We found that medicines were stored securely and safely. We also found that medicines were subject of a robust and accountable ordering, administration and auditing system.

There were enough suitably qualified staff on duty at all times to meet peoples' needs. Staff numbers and skill mix were managed using an effective rota system.

People's records were accurate and completed in detail. Particular risks were prominently displayed in people's records in order to ensure staff were alerted to those risks.

31 July 2012

During a routine inspection

We spoke with ten people as a group, and we had individual discussions with five people who use the service.

People we spoke with told us that they were able to raise any concerns with staff, or through the mental health advocate for the service. Everyone we spoke with said that they had no complaints about their treatment and their experience of the service. One person said,' This is an excellent hospital.' They also said, 'I know my care plan, know why I am here.' Another person showed in discussion that they knew they had a care plan, and they knew a lot about their medication.

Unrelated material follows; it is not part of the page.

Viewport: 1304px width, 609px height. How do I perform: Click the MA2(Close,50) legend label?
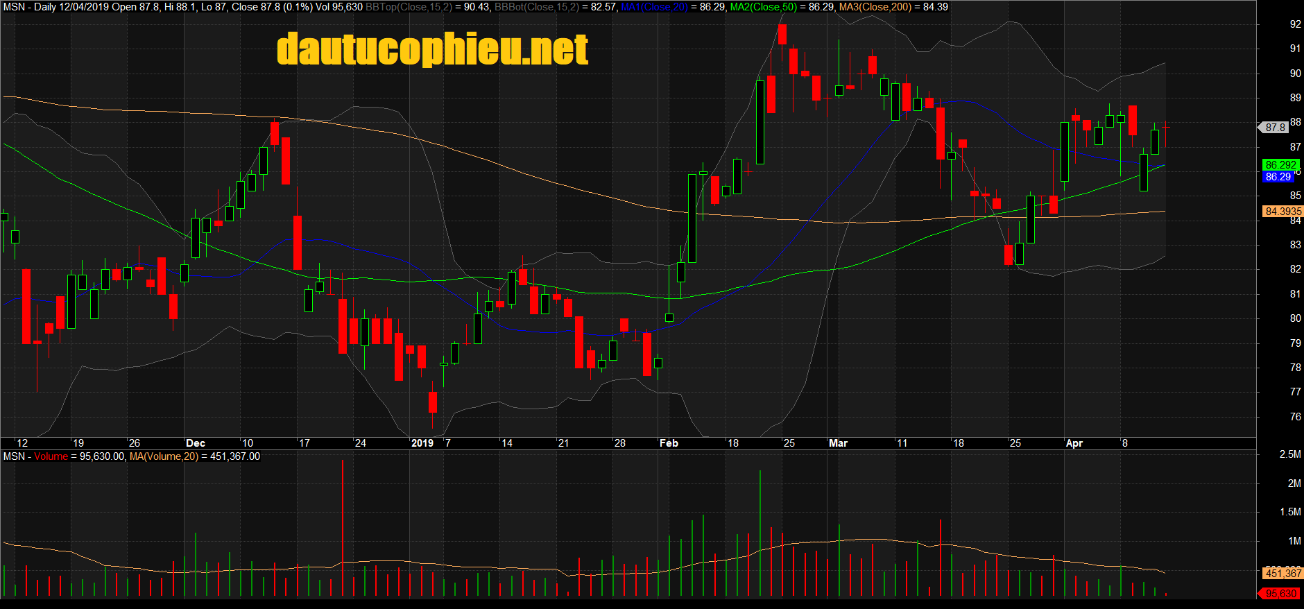click(764, 7)
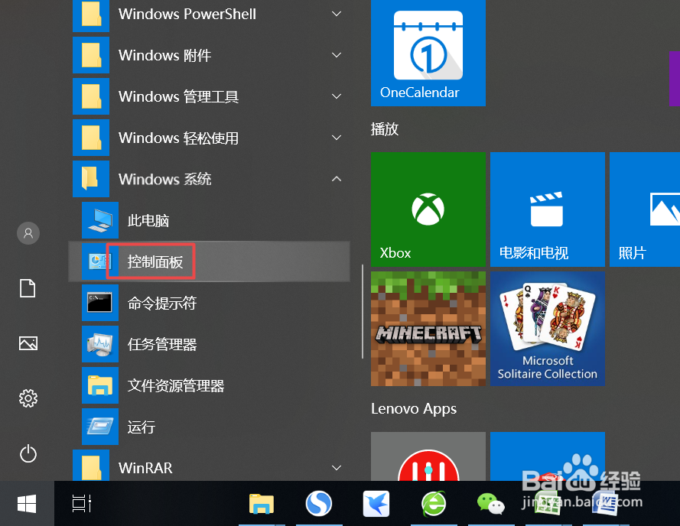Open Documents from the sidebar icon
Viewport: 680px width, 526px height.
pos(28,288)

Everyone we spoke with said that they felt that they received treatment and support that met their needs, and supported them with the goals of moving into the community. People told us that they were involved in decisions about their treatment, and they understood their care plans, even if they may disagree with the plan. One person said, 'They have really helped me since I have been here.' In our discussion this person was very clear on what had happened to them, why they were there and where they were going on discharge. They said that they had been fully involved in the planning meetings with community mental health services.

Everyone told us that there were a lot of activities available. One person said, 'Who said that there are no activities in this place? There are loads.' One person told us that they did not attend any groups. However we saw evidence that therapy and other activities were scheduled for this person, but they chose not to attend them. This person then told us that they did attend two therapy groups that they enjoyed.

8 December 2011

During a routine inspection

We spoke with two people who use the service. They said that there is an activity programme in place but the activities did not take place. One person said they did not feel safe and had felt threatened by some staff. The second person said he did not feel comfortable in the ward environment and that there is a bullying culture amongst service users. We were told that staff use their own mobile phones when at work and use social networking websites. One person said that they had made complaints about various matters previously but was given no feedback. The second person said he felt unhappy that he had not been able to attend an Islamic centre and was concerned that he was not fulfilling parts of his faith. They were complimentary about the service user meetings and the registered manager. Both people said that they received their Section 17 leave.

Mental Health Act Commissioner reports

Each year, we visit all NHS trusts and independent providers who care for people whose rights are restricted under the Mental Health Act to monitor the care they provide and check that patients' rights are met. Immediate concerns raised by patients on those visits are discussed, if appropriate, with hospital staff.

Our Mental Health Act Commissioners may carry out a number of visits to each provider over a 12-month period, during which they talk to detained patients, staff and managers about how services are provided. In the past, we summarised themes from the visits and published an annual statement followed by the provider's response where applicable. We are looking at different ways to indicate the outcomes of our monitoring in the future.